Michèle Anne De Mey
The house was always filled with music. Thierry and Michèle-Anne’s father worked as a representative for a record company.
Michèle Anne caught the dance bug while taking part in the festive activities put on in the school’s parish: singing in choirs, folk dancing, majorettes, etc.
These kind of activities call for huge enthusiasm and generosity: they teach amateur performers how to share and put others first when, thoroughly absorbed, they instinctively take pleasure in pleasing their indulgent spectators.
Michèle Anne’s parents, of modest means, did what they could for their talented daughter by enrolling her in an inexpensive dance class, run by Annie Flore, where she learned the basics of ballet, modern dance and tap. It was here, at the age of thirteen, that she became lifelong friends with Anne Teresa de Keersmaeker, who was also her classmate at the Lilian Lambert School and with whom she was to share, two years later, the experience of studying at the Mudra dance school, which her brother, Thierry, had attended three years earlier.
Keen to break down barriers, Maurice Béjart had decided to turn his young dancers into well-rounded artists: dancers, actors, singers, etc. This gave rise to the new contemporary idea of the performer who can do everything, including create.
Fernand Schirren, rhythm professor, and Alfons Goris, professor of dramatic acting, were the tutors who oversaw this training. Michèle-Anne De Mey and Anne Teresa de Keersmaeker appeared in their first show together at this school: La Lettre, which was followed by many other collaborations, choreographed by the latter (Fase, Rosas, etc.) or the former (Ballatan, Face à face, etc.).

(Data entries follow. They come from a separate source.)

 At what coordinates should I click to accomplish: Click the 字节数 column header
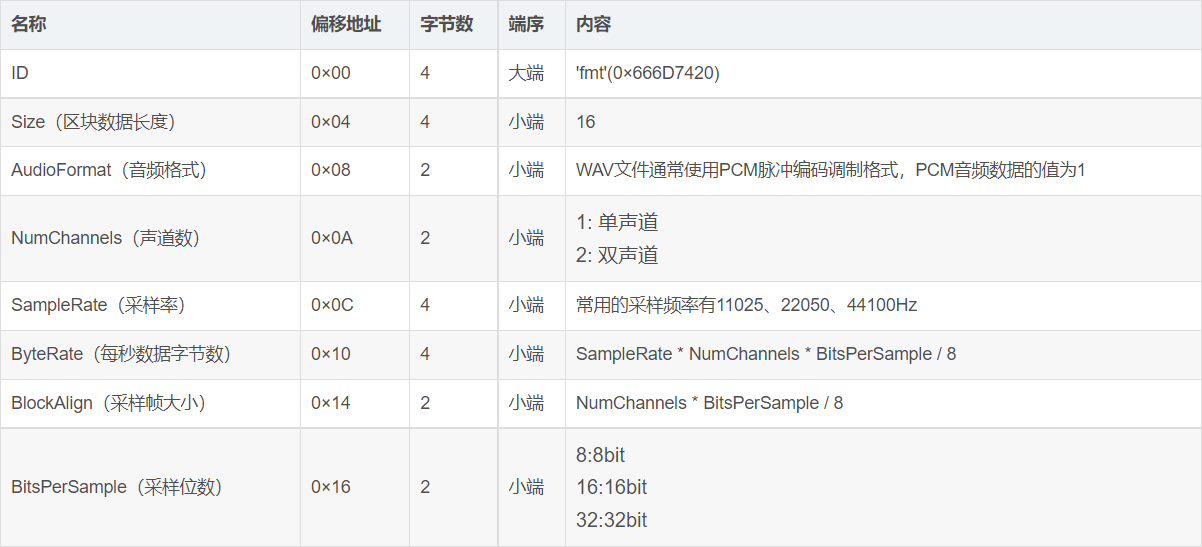(446, 24)
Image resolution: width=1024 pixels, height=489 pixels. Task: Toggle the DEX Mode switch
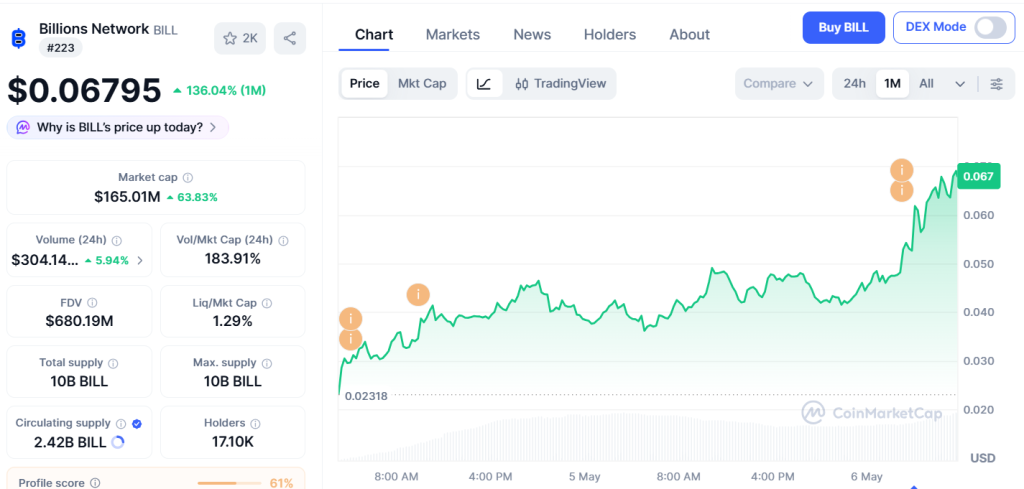click(x=990, y=27)
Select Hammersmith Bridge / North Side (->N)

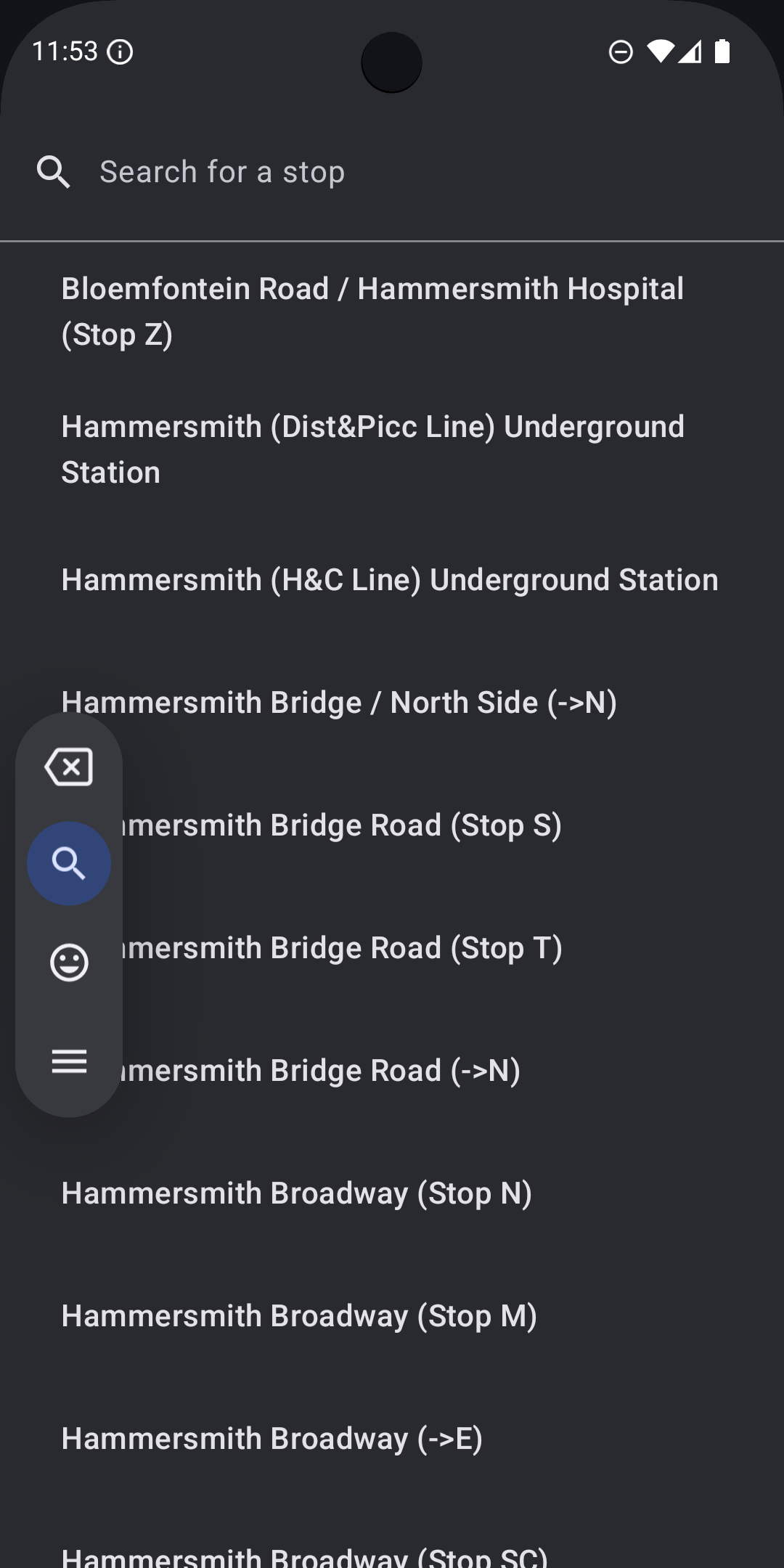click(339, 703)
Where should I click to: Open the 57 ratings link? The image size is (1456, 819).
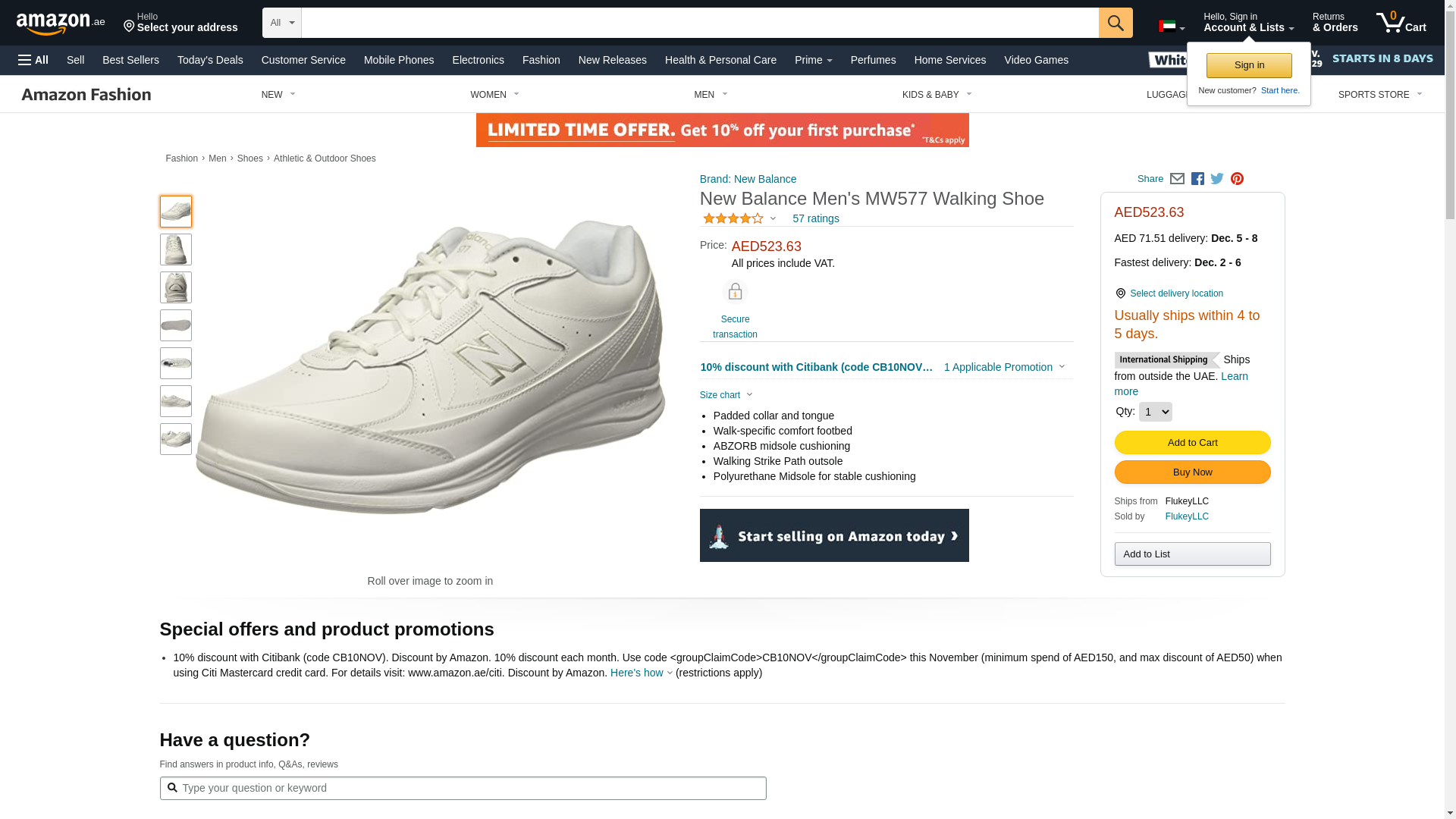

Both of them feel they complement each other: Anne Teresa is more interested in the structure of the musical composition, Michèle-Anne in the drama and the story, the former is more headstrong, the latter more contemplative.
The two women, one Flemish, one French-speaking, dreamed of a unique utopia, a shared theatre company governed by a principle of alternation.
These two communities caused them to part ways.
Then came the offer from the Théâtre Varia: the triumvir Sireuil/Dezoteux/Delval invited her to sit alongside them on the artistic board and develop her productions there for four years, with a research and rehearsal space, the Studio Saint-Josse. This led to the ambivalent essay in joint management at Charleroi Danses: five years of successful and interesting experiments, followed by six nightmare years of misery, which she prefers not to discuss.
A new life began in 2011 with a studio which aimed to combine dance (Michèle Anne), theatre (Transquinquennal) and film (Jaco Van Dormael). Daniel Cordova gave them carte blanche at Manège.mons: the result of this was first Kiss and Cry, then Cold Blood (2015) and the forthcoming Amor, but the main outcome was the formation of an interdisciplinary collective alternating periods when “everyone gets involved in everything”—including scenographers, video makers and lighting designers—with periods when everyone refocuses on their own speciality. Everyone again works together on the whole production when it comes to the home straight.
The general consensus is that this process has resulted in the invention of a new language. This includes “nano-dance”—the live, magnified projection of the tiny movements of certain parts of the body, like the fingers—and involves, in particular, an innovative, intensely complementary interaction between film techniques and the presence of the live performer on stage.